There’s a sense of something stirring beneath the surface, pointing to a deeper, possibly darker truth behind Marion’s daily life in the past. Her discomfort with a particular patient, the recurring storms, her dreams, and ghostly phrases all hint at hidden layers beneath the story’s surface.
What really works in the novel is its emotional depth and immersive setting. The way the author describes the landscape, the weather, and even the silence in a room mirrors the characters’ moods and ties to the narrative. Cultural and historical details add richness without feeling forced. For readers craving thoughtful historical fiction, this delivers.

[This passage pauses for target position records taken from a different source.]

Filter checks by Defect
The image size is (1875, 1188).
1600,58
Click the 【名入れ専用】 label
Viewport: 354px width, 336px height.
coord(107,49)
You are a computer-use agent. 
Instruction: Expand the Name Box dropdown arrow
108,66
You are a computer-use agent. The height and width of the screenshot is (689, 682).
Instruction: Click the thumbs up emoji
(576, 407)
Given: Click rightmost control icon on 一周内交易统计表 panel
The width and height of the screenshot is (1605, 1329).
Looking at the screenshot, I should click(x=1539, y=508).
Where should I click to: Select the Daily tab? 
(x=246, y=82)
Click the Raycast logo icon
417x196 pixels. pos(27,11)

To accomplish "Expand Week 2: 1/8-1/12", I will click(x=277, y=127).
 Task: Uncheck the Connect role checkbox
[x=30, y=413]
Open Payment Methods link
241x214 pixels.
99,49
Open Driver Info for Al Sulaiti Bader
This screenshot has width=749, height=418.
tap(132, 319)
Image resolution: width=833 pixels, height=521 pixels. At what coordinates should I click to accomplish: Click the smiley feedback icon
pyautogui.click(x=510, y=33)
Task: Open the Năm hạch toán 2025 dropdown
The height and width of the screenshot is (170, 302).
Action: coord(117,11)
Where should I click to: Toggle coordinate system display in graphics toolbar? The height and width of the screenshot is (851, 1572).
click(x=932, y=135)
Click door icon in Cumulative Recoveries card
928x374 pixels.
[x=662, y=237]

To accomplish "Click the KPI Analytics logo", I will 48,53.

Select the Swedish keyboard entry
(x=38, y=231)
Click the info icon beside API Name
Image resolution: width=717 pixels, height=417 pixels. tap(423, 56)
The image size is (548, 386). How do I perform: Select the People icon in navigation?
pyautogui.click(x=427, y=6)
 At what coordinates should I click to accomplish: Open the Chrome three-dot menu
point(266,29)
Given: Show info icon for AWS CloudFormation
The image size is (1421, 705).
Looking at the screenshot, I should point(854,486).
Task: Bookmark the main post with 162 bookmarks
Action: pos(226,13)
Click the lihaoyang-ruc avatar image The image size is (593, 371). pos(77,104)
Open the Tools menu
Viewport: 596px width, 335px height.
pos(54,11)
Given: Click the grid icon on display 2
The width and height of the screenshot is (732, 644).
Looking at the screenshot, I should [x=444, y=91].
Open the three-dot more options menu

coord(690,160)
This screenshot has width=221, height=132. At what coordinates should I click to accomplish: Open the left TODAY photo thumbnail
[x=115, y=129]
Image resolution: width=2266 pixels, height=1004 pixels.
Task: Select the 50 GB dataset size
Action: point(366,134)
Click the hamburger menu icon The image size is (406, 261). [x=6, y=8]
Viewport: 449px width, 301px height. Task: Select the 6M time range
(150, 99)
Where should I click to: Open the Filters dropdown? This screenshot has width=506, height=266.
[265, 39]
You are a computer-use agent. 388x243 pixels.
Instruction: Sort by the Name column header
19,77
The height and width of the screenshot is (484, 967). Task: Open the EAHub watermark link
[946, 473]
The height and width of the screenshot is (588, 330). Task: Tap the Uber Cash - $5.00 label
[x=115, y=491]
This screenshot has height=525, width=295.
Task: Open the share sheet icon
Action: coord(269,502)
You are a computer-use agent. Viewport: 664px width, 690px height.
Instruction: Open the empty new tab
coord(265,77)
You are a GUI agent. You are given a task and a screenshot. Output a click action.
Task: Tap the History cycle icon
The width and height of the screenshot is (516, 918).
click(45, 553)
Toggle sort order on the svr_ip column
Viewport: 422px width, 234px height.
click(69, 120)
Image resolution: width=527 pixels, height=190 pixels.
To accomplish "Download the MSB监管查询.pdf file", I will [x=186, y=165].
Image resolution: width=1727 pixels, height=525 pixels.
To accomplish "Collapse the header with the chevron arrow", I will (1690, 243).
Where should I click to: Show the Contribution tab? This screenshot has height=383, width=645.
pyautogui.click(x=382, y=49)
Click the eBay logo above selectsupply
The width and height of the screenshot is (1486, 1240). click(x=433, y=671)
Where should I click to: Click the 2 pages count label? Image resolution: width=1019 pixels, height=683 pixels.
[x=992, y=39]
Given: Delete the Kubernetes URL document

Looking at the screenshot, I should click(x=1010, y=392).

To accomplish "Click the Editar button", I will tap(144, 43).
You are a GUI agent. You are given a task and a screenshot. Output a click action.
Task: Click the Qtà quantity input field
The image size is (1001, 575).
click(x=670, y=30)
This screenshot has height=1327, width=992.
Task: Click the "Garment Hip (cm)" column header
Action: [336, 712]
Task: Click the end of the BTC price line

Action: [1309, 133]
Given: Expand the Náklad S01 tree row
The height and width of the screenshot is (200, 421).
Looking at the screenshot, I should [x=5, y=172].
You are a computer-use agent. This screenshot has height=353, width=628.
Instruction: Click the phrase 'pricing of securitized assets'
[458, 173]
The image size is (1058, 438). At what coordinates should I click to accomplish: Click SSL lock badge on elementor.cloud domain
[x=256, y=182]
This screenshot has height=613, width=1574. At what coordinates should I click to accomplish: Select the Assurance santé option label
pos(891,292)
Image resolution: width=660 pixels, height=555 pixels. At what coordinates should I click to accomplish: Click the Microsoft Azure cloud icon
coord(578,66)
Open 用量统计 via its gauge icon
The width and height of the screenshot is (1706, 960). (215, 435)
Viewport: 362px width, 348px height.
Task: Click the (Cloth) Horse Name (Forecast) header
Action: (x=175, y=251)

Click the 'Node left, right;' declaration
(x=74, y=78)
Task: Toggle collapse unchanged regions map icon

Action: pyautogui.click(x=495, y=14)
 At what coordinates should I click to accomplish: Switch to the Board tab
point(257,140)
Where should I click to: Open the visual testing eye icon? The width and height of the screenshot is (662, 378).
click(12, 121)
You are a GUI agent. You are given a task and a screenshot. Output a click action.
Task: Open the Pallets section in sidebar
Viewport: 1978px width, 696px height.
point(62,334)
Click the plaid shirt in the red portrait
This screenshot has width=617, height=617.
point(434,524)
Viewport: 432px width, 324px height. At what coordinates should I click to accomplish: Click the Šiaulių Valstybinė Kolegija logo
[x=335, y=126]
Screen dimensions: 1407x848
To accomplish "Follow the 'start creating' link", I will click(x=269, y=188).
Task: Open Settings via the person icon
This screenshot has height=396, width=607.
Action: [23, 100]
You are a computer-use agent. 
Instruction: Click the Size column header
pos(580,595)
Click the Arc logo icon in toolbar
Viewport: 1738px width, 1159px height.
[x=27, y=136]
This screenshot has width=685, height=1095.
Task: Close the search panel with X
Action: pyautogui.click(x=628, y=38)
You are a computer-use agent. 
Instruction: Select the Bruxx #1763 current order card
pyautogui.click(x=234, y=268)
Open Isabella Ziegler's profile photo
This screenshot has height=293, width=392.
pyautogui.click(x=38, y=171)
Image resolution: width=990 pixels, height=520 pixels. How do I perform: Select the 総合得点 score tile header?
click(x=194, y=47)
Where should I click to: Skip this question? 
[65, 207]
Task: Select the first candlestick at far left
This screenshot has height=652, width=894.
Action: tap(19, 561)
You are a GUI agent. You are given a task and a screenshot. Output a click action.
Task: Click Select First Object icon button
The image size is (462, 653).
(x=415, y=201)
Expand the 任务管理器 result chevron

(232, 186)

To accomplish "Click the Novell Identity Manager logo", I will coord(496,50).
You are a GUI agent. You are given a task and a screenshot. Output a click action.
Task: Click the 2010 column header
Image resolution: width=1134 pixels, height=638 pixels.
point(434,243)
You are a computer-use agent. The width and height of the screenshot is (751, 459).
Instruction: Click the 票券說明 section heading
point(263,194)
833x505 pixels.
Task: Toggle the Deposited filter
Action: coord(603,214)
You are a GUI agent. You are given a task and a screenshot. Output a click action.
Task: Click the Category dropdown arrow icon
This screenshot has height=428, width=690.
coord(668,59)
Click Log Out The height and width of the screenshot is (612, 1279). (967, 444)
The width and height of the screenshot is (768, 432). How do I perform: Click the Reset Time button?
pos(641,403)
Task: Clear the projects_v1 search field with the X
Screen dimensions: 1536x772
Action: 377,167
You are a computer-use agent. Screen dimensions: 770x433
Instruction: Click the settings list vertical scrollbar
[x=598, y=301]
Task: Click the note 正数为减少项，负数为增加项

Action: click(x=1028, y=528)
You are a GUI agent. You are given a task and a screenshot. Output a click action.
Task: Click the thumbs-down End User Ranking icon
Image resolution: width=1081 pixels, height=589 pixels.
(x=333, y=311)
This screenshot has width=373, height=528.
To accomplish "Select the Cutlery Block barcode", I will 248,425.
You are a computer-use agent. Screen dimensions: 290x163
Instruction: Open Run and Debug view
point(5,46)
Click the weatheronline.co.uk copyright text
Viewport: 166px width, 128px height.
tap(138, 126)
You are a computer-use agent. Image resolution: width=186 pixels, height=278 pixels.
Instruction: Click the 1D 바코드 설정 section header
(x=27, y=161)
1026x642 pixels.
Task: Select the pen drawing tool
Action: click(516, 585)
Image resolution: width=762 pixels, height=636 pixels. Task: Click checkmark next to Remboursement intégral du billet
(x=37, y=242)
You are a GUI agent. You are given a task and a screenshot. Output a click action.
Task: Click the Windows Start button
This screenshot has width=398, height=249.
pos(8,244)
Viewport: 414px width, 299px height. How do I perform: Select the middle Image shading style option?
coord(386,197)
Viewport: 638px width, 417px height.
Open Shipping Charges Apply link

The writing itself is thoughtful, poetic, and full of sensory detail. While it’s clear English isn’t the writer’s first language, the phrasing and structure create a unique literary feel rather than a distraction. It reminded me of something you’d find on a book club list. There’s plenty to unpack in the story, from the characters to the themes to the writing style itself.
Overall, this is a quiet, introspective story about memory, longing, and how the past never really stays in the past. It’s beautifully written and emotionally on point. If you enjoy reflective, character-driven fiction with a slightly eerie edge, this is absolutely worth reading.